TASK DIRECTIONS » Count up the lines below where the word "screenshot" shows up, and respond with the number alone.

WORKING DATA »
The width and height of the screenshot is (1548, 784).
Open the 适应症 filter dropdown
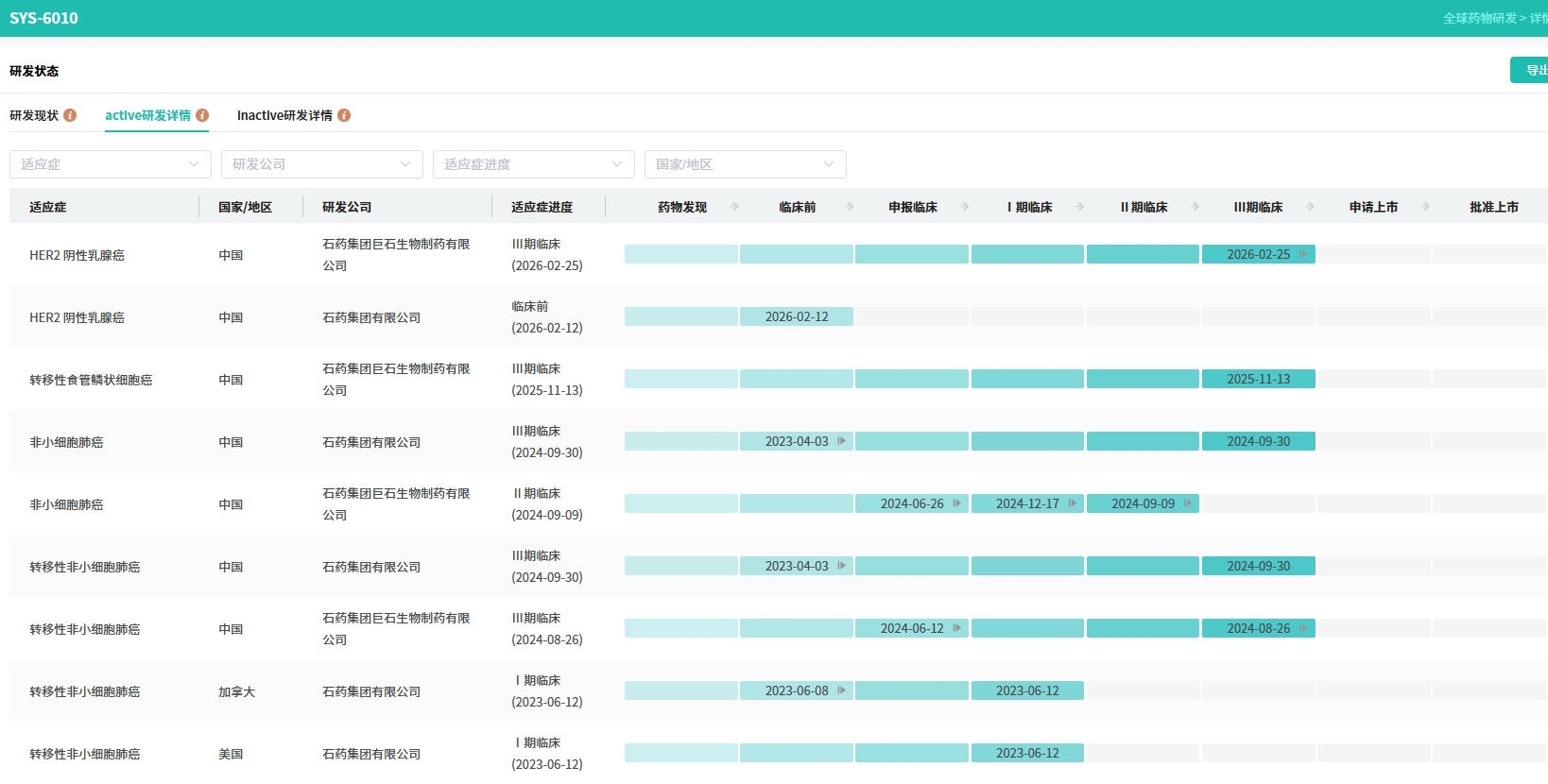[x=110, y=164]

---

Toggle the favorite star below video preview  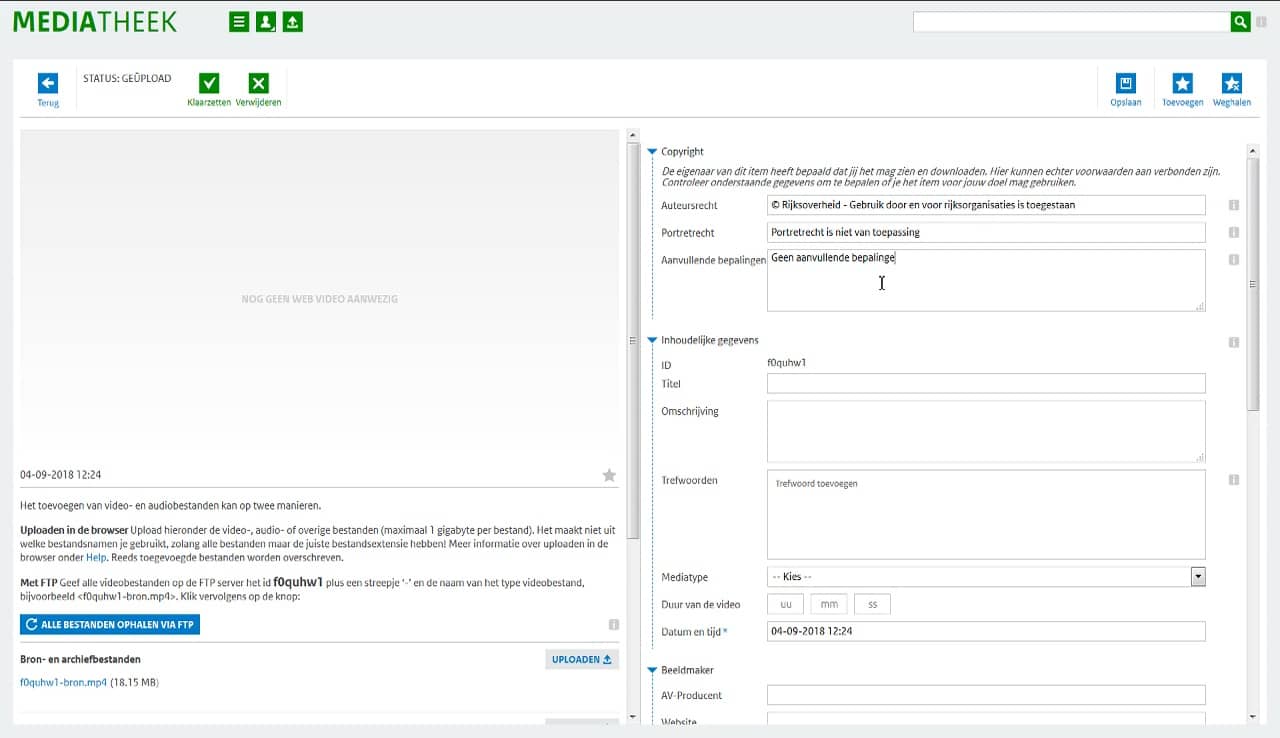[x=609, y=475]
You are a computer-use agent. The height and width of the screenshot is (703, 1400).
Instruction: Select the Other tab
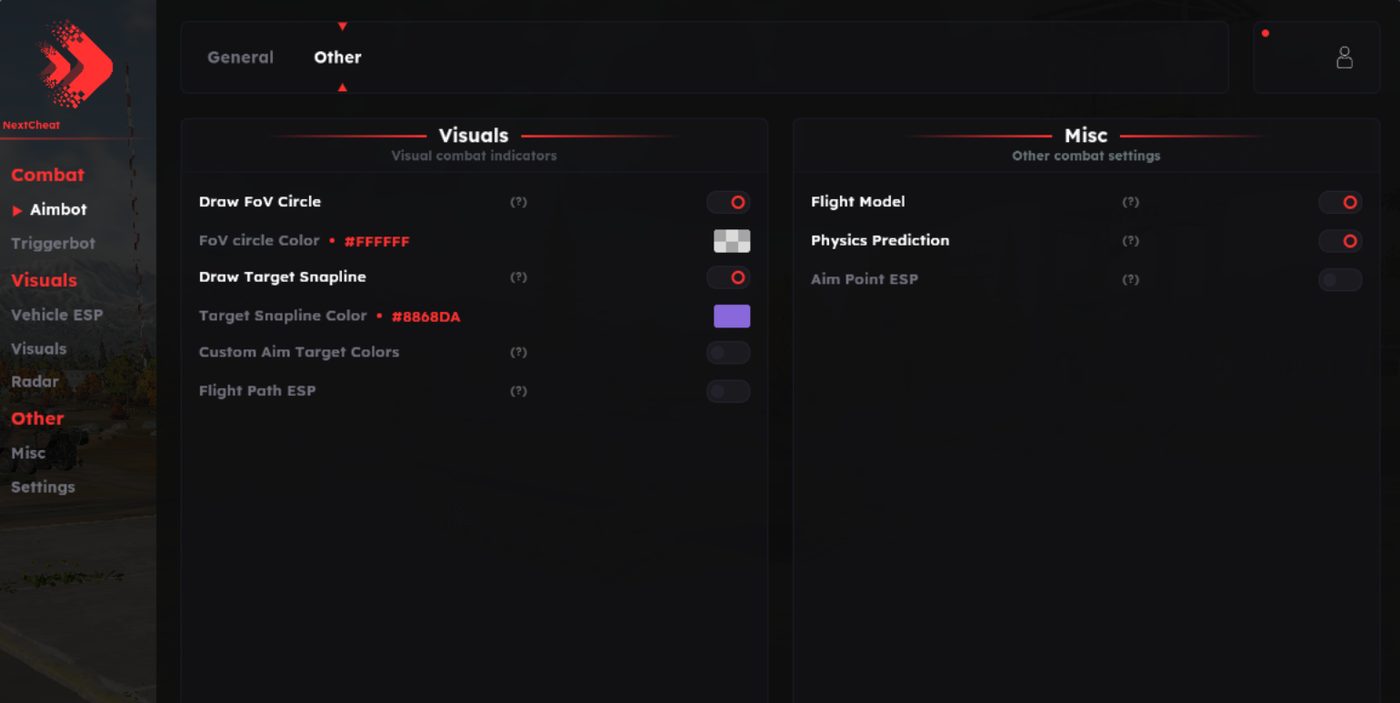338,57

---

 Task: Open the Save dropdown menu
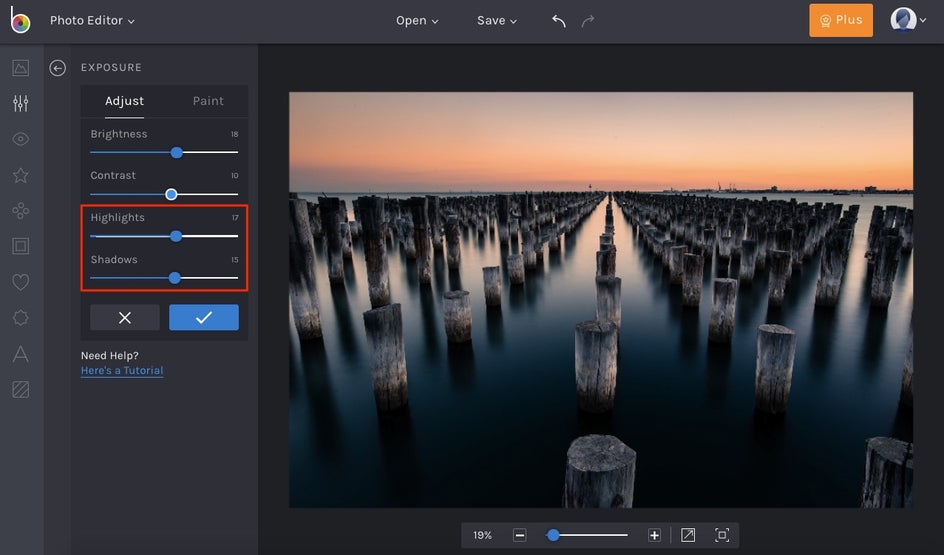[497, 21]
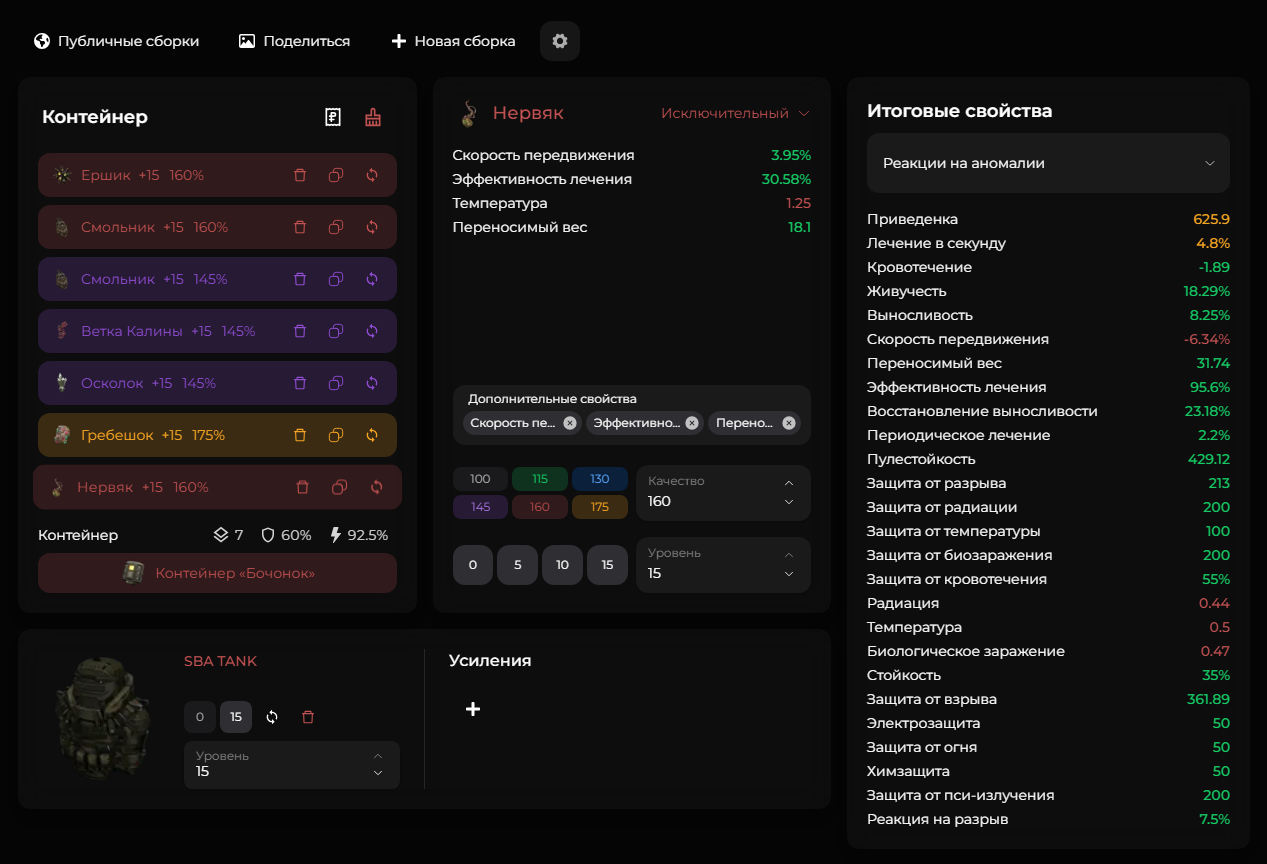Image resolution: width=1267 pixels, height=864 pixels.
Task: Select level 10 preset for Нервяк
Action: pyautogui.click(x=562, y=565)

RESPONSE AREA » 2